What is being asked →
The expected response is a copy of every line in the entries below that includes the word "checkbox".

__________________________________________________

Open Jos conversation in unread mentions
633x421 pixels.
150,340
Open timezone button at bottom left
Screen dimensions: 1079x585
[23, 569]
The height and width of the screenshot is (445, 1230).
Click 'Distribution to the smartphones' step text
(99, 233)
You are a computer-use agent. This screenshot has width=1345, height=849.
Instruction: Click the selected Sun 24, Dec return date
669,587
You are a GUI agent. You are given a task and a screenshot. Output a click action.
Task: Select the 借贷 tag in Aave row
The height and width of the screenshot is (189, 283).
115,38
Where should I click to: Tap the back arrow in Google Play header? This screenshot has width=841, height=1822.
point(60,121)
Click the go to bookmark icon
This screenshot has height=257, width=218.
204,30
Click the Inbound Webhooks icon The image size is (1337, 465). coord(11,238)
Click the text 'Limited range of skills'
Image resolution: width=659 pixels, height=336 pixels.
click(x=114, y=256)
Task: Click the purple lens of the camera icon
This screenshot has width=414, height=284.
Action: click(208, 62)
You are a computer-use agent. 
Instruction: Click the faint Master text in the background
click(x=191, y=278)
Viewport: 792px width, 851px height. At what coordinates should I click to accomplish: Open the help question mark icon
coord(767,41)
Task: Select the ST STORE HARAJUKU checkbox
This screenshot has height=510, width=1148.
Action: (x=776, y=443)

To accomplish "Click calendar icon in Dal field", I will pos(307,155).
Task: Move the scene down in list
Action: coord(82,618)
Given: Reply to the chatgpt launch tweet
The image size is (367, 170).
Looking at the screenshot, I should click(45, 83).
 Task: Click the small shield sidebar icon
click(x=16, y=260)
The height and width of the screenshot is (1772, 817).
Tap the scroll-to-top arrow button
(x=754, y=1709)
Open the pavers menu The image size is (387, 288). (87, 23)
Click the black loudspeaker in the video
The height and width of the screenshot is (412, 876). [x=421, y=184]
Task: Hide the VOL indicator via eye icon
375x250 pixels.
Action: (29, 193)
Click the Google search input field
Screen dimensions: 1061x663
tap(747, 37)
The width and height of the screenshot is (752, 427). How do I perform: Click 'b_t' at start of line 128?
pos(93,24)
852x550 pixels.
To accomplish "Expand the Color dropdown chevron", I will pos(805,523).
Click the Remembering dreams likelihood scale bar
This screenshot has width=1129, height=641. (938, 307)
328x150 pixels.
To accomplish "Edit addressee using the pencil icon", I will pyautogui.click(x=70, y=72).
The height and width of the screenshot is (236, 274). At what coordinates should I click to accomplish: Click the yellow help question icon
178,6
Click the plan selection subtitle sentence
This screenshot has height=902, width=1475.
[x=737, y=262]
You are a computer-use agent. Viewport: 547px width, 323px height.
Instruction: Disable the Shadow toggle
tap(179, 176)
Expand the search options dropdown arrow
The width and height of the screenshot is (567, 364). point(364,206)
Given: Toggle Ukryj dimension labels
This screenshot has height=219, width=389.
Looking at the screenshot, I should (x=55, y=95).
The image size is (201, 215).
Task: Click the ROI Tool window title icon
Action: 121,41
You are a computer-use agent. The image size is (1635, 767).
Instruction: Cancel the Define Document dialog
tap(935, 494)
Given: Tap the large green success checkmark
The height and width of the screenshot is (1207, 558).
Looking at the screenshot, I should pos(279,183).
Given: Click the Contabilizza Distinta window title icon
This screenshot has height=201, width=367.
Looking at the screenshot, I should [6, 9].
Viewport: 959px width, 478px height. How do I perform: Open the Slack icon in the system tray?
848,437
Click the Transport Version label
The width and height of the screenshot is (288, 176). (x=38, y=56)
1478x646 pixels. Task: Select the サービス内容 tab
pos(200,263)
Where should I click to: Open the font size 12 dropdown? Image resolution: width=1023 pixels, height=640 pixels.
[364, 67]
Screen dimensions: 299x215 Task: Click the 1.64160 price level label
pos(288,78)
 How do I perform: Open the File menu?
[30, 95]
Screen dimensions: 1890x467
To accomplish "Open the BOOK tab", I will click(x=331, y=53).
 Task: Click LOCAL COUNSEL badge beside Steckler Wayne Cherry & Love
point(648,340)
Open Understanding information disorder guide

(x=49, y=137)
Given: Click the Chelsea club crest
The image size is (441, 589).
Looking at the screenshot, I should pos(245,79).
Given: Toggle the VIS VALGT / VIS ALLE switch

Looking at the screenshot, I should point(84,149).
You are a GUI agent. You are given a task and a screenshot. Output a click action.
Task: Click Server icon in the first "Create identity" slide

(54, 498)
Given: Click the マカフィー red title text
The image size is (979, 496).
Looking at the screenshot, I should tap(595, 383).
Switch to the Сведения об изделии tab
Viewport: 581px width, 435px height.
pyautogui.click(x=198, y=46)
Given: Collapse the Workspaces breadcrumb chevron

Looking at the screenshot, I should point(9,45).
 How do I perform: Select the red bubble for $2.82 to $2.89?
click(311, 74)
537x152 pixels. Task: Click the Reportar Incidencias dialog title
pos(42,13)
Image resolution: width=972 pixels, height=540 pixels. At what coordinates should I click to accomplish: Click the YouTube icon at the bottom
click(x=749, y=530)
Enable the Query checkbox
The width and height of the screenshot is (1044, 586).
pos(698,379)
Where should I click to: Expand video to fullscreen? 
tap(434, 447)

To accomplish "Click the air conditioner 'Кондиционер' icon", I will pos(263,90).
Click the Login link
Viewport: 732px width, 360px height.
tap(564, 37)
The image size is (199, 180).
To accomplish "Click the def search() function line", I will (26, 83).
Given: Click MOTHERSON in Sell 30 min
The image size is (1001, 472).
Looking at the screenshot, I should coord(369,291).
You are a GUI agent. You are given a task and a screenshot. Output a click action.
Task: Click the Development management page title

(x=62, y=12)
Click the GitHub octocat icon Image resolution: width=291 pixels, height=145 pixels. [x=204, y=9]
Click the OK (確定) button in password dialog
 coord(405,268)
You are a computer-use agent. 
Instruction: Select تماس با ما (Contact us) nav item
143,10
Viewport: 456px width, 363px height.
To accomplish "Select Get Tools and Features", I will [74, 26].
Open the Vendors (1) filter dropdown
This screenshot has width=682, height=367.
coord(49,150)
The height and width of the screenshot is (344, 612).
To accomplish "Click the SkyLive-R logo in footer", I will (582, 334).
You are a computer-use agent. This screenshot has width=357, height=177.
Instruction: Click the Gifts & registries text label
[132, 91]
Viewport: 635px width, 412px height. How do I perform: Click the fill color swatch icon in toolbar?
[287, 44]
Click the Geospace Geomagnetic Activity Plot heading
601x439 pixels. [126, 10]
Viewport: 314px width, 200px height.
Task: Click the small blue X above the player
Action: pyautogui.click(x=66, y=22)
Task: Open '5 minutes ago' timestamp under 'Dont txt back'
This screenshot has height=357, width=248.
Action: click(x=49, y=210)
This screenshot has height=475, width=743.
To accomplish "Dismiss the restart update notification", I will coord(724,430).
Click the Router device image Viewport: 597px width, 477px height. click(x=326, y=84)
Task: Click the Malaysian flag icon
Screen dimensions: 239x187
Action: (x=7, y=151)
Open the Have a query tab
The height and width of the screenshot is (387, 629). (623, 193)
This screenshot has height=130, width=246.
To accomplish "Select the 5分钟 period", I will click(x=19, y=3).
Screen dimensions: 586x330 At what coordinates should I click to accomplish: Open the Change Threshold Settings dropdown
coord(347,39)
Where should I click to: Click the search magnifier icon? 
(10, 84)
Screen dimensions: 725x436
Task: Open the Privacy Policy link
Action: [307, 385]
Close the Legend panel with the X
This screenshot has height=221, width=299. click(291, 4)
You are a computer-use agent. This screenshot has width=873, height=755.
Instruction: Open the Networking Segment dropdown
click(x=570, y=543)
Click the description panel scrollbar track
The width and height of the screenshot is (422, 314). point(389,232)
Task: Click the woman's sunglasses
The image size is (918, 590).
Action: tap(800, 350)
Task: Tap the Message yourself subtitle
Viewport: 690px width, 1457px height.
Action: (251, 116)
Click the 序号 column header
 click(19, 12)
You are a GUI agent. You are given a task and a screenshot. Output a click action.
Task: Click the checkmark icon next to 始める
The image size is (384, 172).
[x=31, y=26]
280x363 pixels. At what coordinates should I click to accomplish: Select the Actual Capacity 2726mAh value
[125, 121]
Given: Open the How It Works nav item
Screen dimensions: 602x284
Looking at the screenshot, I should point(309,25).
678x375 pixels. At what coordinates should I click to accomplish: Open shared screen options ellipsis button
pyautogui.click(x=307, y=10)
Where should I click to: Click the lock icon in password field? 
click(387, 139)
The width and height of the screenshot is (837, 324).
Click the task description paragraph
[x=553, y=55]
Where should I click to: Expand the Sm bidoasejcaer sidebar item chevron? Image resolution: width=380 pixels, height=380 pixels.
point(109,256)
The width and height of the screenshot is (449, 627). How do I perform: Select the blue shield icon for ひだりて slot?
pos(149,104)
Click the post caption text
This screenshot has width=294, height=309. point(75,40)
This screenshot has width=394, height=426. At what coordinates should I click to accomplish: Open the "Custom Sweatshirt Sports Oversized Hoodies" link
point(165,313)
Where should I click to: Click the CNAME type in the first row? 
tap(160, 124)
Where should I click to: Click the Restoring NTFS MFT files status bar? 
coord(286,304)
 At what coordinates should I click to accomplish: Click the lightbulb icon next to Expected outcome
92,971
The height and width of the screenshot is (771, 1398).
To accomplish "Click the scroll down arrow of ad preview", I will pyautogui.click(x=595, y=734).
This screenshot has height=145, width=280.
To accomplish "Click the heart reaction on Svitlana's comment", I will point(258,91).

__________________________________________________

Reply to the exercise →
Task: Select the ST STORE HARAJUKU checkbox
Enable the Query checkbox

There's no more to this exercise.